¿Es posible establecer cuáles son las reglas del amor, del sexo y del deseo? Y, si fuera así, ¿cómo se podría crear un decálogo sin caer en contradicciones ni paradojas, y sin dinamitar los epígrafes que uno defiende con total seguridad? El cineasta francés Emmanuel Mouret quiere demostrar que tan humano es resistirse a las tentaciones como caer rendido a ellas, por lo que propone al espectador divagar por los absurdos de los sentimientos, las emociones, el placer y el dolor en su película Las cosas que decimos, las cosas que hacemos, uno de los filmes más alabados de este atípico año en Francia que llega este viernes a los cines españoles.

En una semana eclipsada por el estreno de la novena entrega de Fast & Furious, llamada a ser uno de los taquillazos del verano y la cinta que podría salvar por fin a los cines del declive de las cifras de taquilla, la cartelera hace hueco también a la apuesta romántica de Mouret, que escribe y dirige. Curiosamente, mientras que la nueva cinta de la franquicia de acción protagonizada por Vin Diesel es la "superproducción planetaria" que se presentará en el Festival de Cannes en unos días, Las cosas que decimos, las cosas que hacemos lleva el sello de este certamen francés, al haber sido seleccionada para participar en la edición de 2020 que finalmente no se celebró.

Por un lado, la primera es la apuesta segura para devolver el brillo a los cines que ni Cruella, ni Un lugar tranquilo 2 ni la comedia española Operación Camarón han logrado aún -a pesar de contar con los mejores ingredientes-, ya que Fast & Furious 9 cuenta con una fórmula infalible para engordar la taquilla que no sorprende, a base de coches, velocidad y adrenalina. La segunda, por su parte, es una arriesgada toma de contacto con un público que vuelve poco a poco a reencontrarse con los cines y que busca historias que, en lugar de desconectar, le ayuden a conectar con una realidad que hace tiempo que dejó de contemplar.

Las relaciones y el contacto que la pandemia ha frenado desde marzo de 2020 se convierten en esta película en una coreografía sin pausa y en un banquete sensorial.

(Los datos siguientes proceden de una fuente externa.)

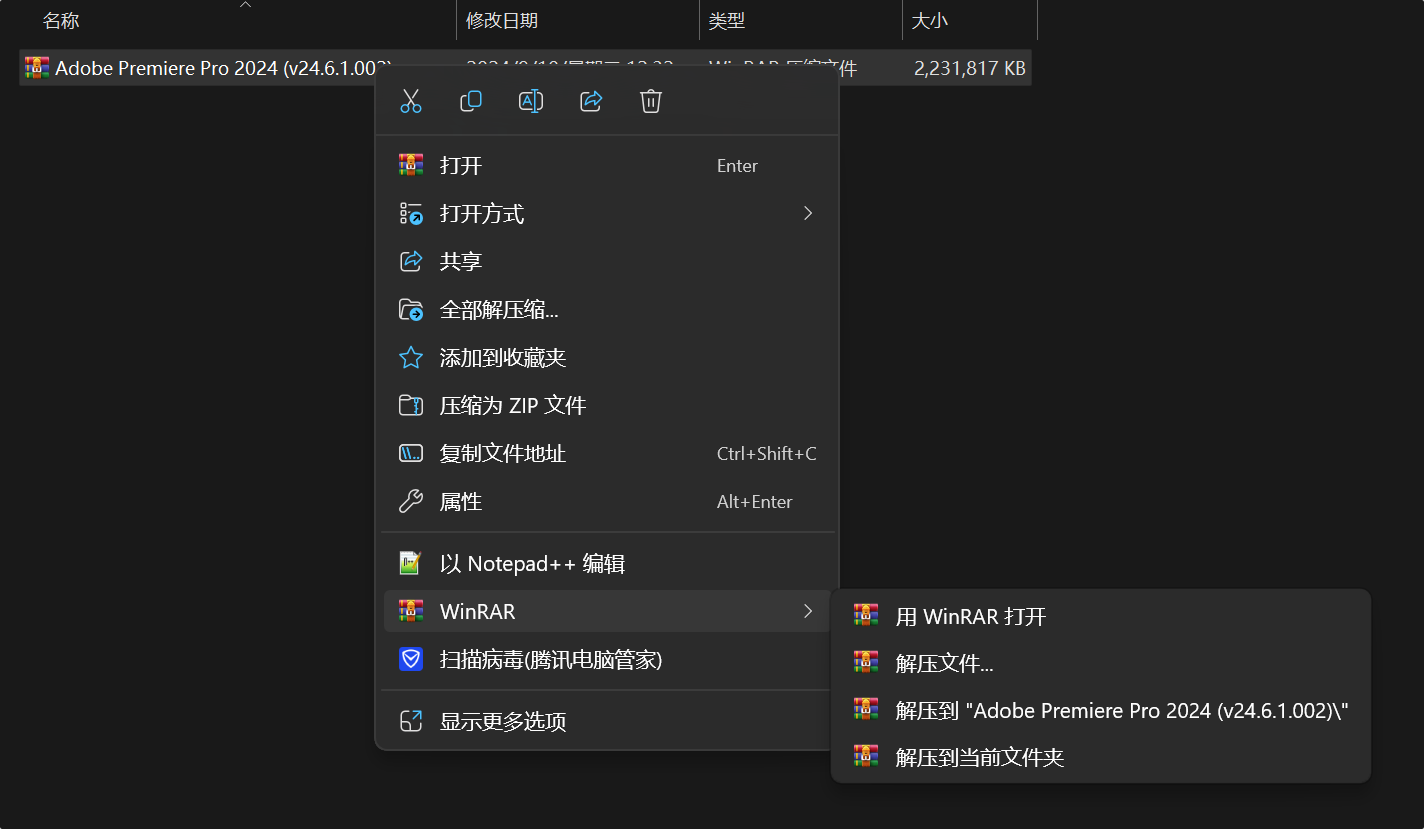This screenshot has width=1424, height=829.
Task: Click the Share arrow icon in top row
Action: coord(591,101)
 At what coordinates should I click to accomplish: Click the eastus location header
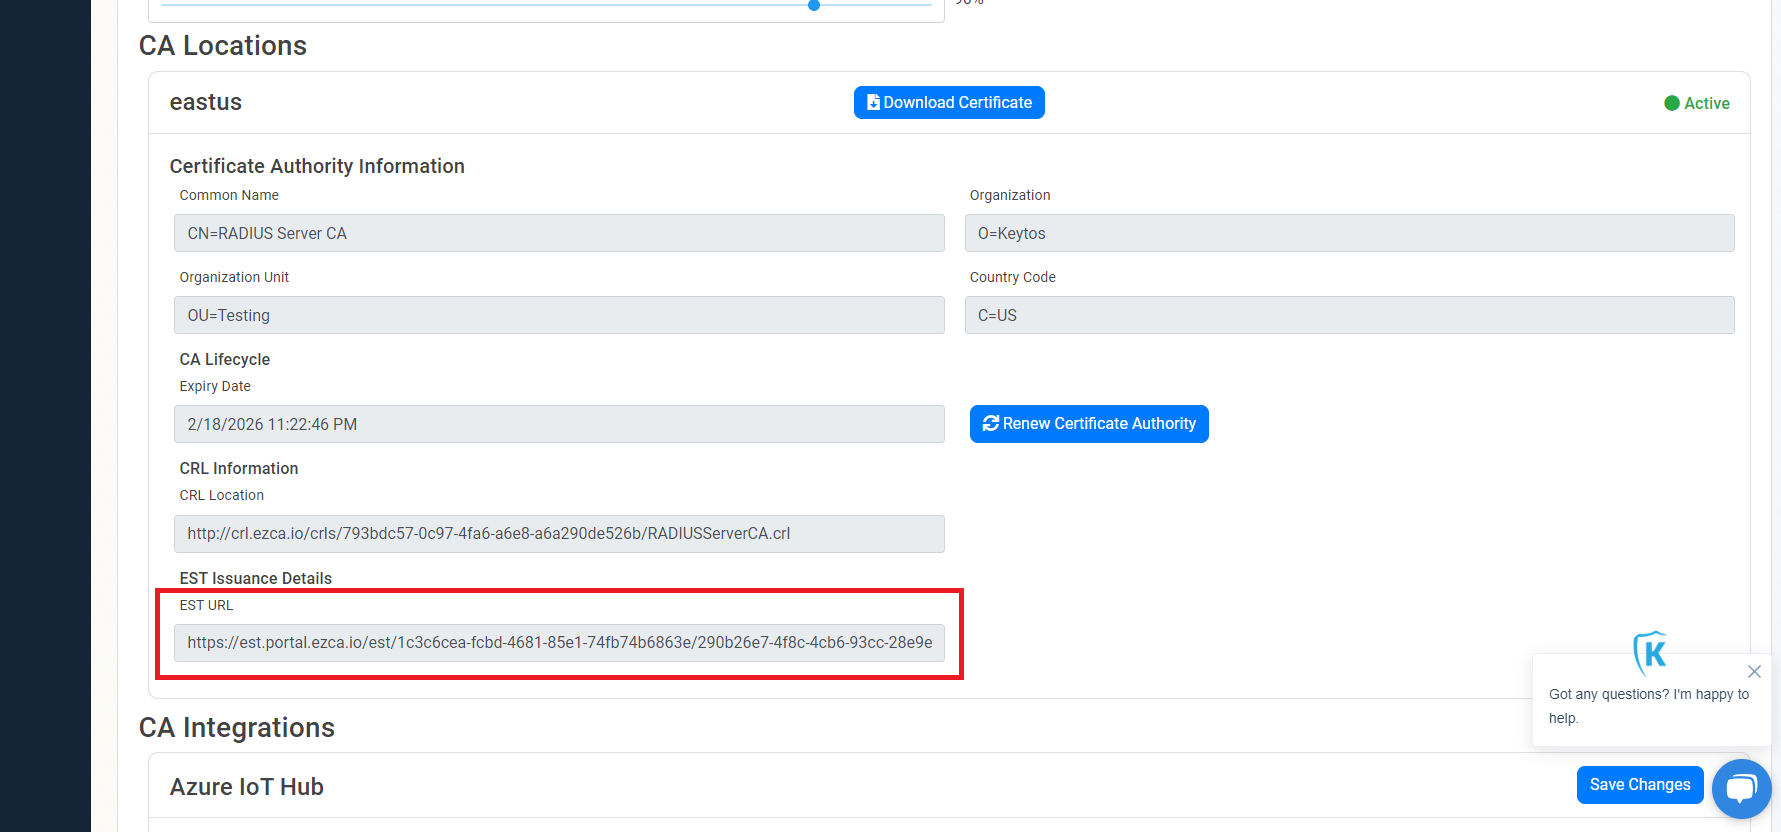[206, 102]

Las cosas que decimos, las cosas que hacemos, premio Lumière a la mejor producción del año, premio de la crítica francesa y trece nominaciones a los César del cine francés, arranca en las idílicas vacaciones en la campiña francesa de Maxime, un aspirante a escritor que busca tranquilidad para crear. Allí le espera Daphné, embarazada de tres meses, la pareja de su primo, ausente por cuestiones laborales. Durante cuatro días, ambos tendrán tiempo para compartir sus historias de amor y de deseo que les acercarán irremediablemente.

Sexo, amor y placer: la sombra de Rohmer

En esta película, Mouret se dedica a contemplar el amor y poner de relieve las contradicciones, los caprichos y las confusiones de todos los personajes en los que fija su atención y, en especial, de quienes sientan cátedra en las cuestiones del amor y que, antes o después, caminan justo en sentido contrario al que siempre habían mirado. Sus personajes son vulnerables y son inconstantes, tanto que en ocasiones parece que sus gestos y sus reacciones son desproporcionadas, fruto de la ficción, quizás por el microcosmos en el que se mueve la acción, tal y como observa esta redactora de Vozpópuli. Pero uno pronto descubre que nada en esta película es exagerado.

Mouret es un cineasta que lleva con orgullo la tradición de la Nouvelle vague y que se convierte en fiel heredero de las enseñanzas de Éric Rohmer, uno de los directores que mejor se mueven en la tarea de la conversación"

Si algo queda claro en esta cinta es que Mouret es un cineasta que lleva con orgullo la tradición de la Nouvelle vague y que se convierte en fiel heredero de las enseñanzas de Éric Rohmer, uno de los directores que mejor se mueven en la tarea de la conversación. El espíritu de sus personajes, inseguros y frágiles, en pleno descubrimiento o redescubrimiento del amor y el desamor, como se puede ver en Pauline en la playa (1983), calan en la película de Mouret.

Lo cierto es que este cineasta se deja llevar por el sentimentalismo -en su justa medida- y, al acompañar sus planos con música de Debussy (Claro de luna) o Tchaikovsky (Barcarola), todo parece más serio que Rohmer, más triste o más profundo, si no fuera por lo cómica, absurda y ridícula que puede resultar la vida vista desde el prisma de un narrador que observa con tanta puntería y precisión.